• **Extracted data entries**:
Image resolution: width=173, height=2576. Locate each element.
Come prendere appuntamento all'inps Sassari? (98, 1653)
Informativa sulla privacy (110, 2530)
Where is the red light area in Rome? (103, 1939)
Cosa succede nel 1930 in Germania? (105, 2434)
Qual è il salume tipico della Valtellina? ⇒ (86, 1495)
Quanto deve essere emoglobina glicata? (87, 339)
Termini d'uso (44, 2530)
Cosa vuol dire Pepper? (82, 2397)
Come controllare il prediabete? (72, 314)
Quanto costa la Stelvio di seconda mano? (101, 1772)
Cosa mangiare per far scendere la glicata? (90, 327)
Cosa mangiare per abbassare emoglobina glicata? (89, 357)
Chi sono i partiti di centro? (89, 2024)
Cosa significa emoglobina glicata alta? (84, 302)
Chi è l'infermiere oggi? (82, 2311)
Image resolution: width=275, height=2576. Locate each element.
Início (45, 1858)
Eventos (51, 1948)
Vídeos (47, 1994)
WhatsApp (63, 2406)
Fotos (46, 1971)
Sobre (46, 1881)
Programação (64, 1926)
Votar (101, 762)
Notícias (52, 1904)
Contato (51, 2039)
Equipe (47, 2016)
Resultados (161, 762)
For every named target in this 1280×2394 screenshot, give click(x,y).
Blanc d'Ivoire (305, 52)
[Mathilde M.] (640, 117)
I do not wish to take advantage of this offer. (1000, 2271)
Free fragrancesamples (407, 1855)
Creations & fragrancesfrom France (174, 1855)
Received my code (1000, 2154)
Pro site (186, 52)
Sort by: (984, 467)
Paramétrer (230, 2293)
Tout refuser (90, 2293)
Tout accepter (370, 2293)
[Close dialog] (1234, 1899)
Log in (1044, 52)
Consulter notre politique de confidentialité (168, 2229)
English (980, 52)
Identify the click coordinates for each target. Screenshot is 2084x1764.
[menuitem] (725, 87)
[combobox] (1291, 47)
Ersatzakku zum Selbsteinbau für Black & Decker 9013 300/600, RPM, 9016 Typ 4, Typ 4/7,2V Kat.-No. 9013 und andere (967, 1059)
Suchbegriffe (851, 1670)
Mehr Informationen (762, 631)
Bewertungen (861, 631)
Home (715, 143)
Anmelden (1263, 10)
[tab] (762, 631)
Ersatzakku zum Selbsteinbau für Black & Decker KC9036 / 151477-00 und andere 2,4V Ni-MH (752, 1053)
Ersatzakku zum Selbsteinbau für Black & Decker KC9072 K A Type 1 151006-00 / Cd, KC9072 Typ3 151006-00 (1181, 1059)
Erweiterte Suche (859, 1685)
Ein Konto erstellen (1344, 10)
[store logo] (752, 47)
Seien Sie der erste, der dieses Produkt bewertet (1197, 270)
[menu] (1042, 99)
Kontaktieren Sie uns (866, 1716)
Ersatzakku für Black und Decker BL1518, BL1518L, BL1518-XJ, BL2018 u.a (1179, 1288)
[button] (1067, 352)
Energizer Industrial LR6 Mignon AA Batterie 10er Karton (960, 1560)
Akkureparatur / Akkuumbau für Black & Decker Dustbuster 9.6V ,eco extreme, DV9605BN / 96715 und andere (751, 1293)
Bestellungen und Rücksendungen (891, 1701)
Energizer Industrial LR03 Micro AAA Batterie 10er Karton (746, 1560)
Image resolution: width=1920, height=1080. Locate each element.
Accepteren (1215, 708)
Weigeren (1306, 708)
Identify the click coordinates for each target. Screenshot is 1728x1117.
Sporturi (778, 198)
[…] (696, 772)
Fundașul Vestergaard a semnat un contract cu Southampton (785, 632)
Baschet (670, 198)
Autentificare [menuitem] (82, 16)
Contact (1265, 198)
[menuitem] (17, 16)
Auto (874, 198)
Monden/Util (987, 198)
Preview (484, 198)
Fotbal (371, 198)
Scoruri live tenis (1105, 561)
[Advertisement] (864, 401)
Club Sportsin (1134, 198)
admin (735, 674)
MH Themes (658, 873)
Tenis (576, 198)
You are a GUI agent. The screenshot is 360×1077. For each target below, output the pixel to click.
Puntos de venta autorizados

• **Exercise aim**:
Can you write out the lines above, from the first one through the one containing "Termini d'uso (44, 2530)", exactly as they appear and nothing more?

• **Exercise output**:
Image resolution: width=173, height=2576. Locate each element.
Come prendere appuntamento all'inps Sassari? (98, 1653)
Informativa sulla privacy (110, 2530)
Where is the red light area in Rome? (103, 1939)
Cosa succede nel 1930 in Germania? (105, 2434)
Qual è il salume tipico della Valtellina? ⇒ (86, 1495)
Quanto deve essere emoglobina glicata? (87, 339)
Termini d'uso (44, 2530)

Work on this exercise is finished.